Phase 1: The brief. Two to three weeks. The board, the chair and the search firm work through the role specification, the candidate pool framing, the compensation envelope, the timeline, and the assessment process. The goal is not just to produce a document but to align everyone involved on what the search is actually for. Searches that compress this phase typically pay for it later.
Phase 2: Market mapping and candidate identification. Four to six weeks. The search firm runs structured market mapping across the relevant pools, identifies named candidates, and begins discreet engagement. The board sees periodic updates on the shape of the candidate pool — which pools are richest, where the gaps are, who is genuinely open to a conversation. Candidates do not yet know they are being considered formally; the engagement is exploratory.

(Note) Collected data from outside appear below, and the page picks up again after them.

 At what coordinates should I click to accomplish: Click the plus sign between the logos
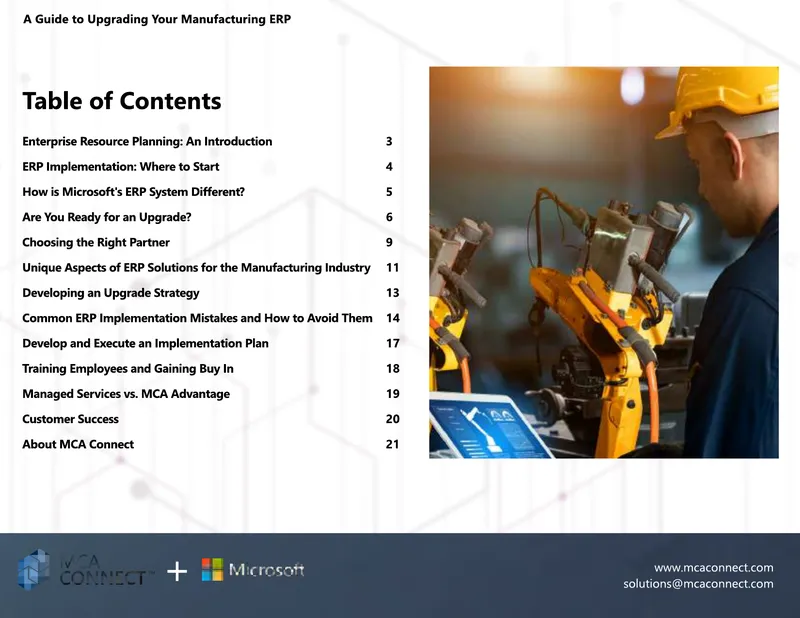coord(177,571)

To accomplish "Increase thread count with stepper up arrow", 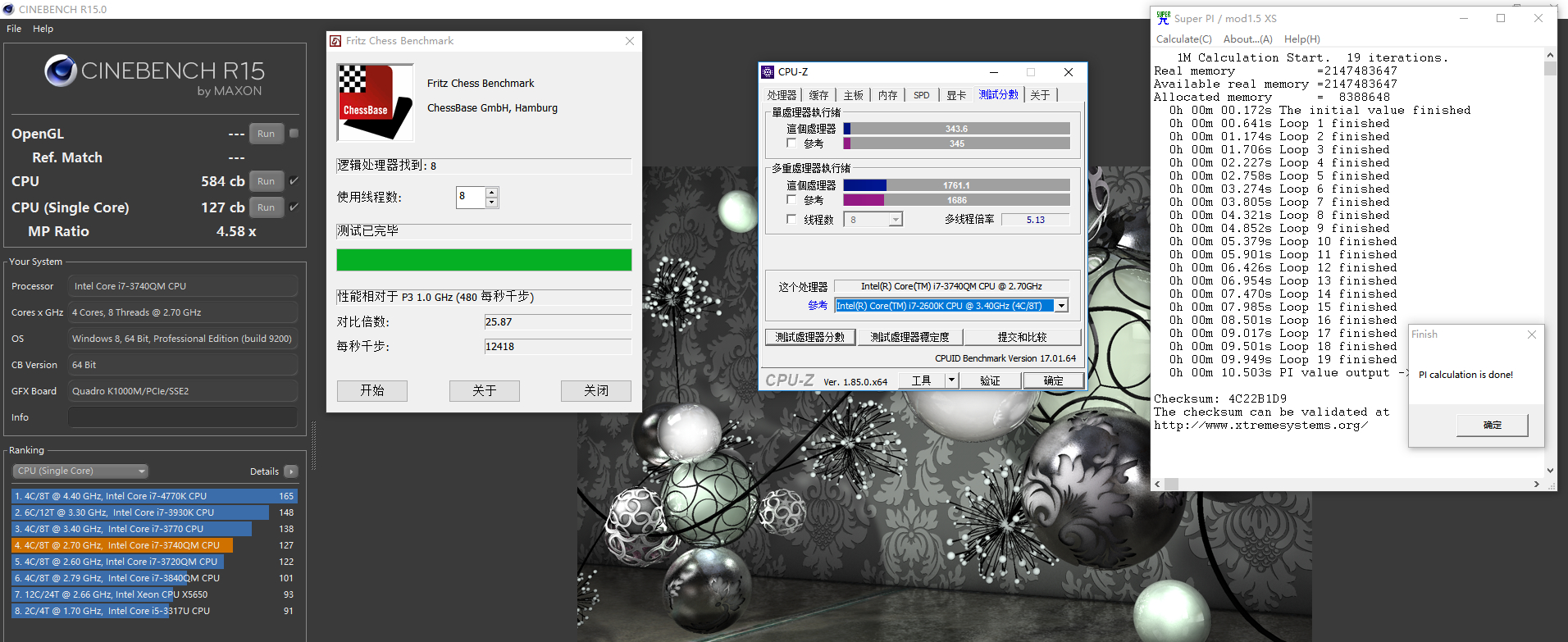I will coord(491,193).
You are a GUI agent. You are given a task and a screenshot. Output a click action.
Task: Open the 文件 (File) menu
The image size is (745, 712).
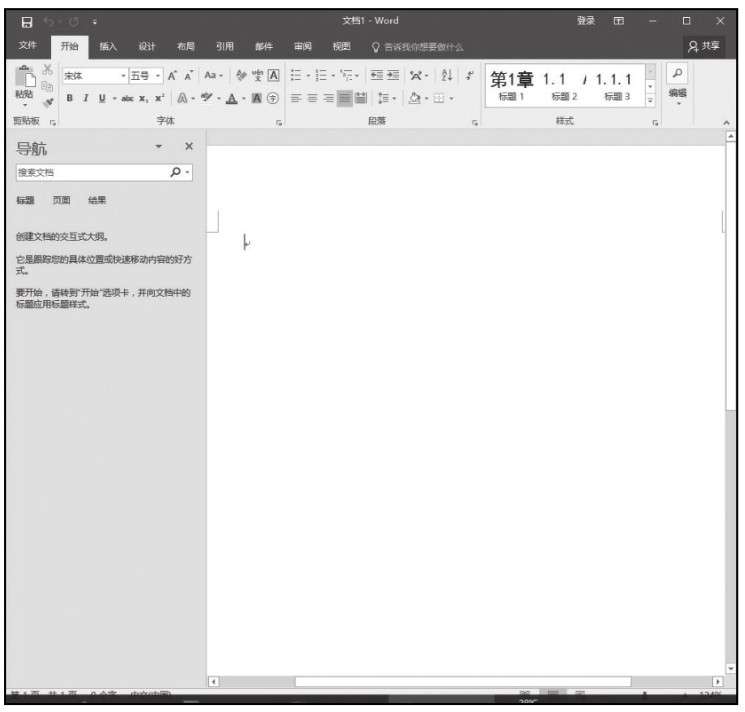28,47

Phase 3: Shortlist development. Three to four weeks. The strongest candidates from the market mapping are engaged formally and proceed through structured assessment. The shortlist that emerges is typically four to six candidates — large enough to give the board genuine choice, small enough that each candidate can be assessed seriously. Shortlists that go above six candidates often signal that the brief was not tight enough.

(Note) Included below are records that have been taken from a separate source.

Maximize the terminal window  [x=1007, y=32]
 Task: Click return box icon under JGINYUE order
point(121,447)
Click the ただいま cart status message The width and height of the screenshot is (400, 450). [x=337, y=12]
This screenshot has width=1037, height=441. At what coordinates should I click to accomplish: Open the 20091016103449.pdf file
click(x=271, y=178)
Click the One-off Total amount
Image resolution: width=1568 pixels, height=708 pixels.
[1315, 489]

Phase 4: Board interviews and assessment. Three to four weeks. The shortlist meets the chair, the rest of the board, and (where applicable) major shareholders or PE sponsors. The assessment process should be structured rather than relying on impressions — competency-based interviews, case-style discussion of specific firm challenges, references checked at meaningful depth. The board makes its preferred-candidate decision at the end of this phase, not informally during it.
Phase 5: Selection and offer. Two to four weeks. The preferred candidate is offered the role, the offer is negotiated, and the candidate accepts. Compensation, equity, notice period, start date, board appointment timing — all of this is finalised in this phase. Boards that have not pre-aligned on the compensation envelope often find this phase compressing as the offer evolves through negotiation.

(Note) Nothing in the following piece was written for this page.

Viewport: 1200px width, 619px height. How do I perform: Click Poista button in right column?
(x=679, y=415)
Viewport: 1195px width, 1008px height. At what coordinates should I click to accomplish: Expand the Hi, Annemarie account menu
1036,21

Phase 6: Onboarding and handover. Four to twelve weeks (or longer where the candidate has a long notice period). The candidate works through their existing notice while the firm prepares the onboarding plan, the previous CEO’s handover, the board’s introduction to the new CEO, and the first hundred days. This phase is where succession planning either delivers the value of the work that has gone before or fails to.
The total timeline runs to twenty to thirty weeks. Boards can compress this — but compression typically costs either candidate quality or onboarding rigour, and sometimes both.
Assessment: how to evaluate CEO candidates
CEO assessment is harder than executive assessment more generally because the role is harder to observe directly. Three dimensions matter most.
The substantive track record. What the candidate has actually done in previous roles — the businesses they have run, the strategic decisions they have led, the financial outcomes they have delivered, the teams they have built. References at depth are the evidence here. Not just one-line recommendations but structured reference conversations with previous chairs, board members, key executives and significant shareholders. The strongest assessment processes contact six to ten references across multiple roles, not the two or three references the candidate volunteers.
The judgement quality. How the candidate makes decisions, particularly under uncertainty. Case-style discussion of specific firm challenges — strategic decisions the firm is currently working through, capital allocation questions, executive team gaps, customer or market shifts — surfaces this much better than generic competency interviews. Strong CEO candidates engage with these questions substantively; weaker candidates default to abstract frameworks or to recapping what they have done in previous roles.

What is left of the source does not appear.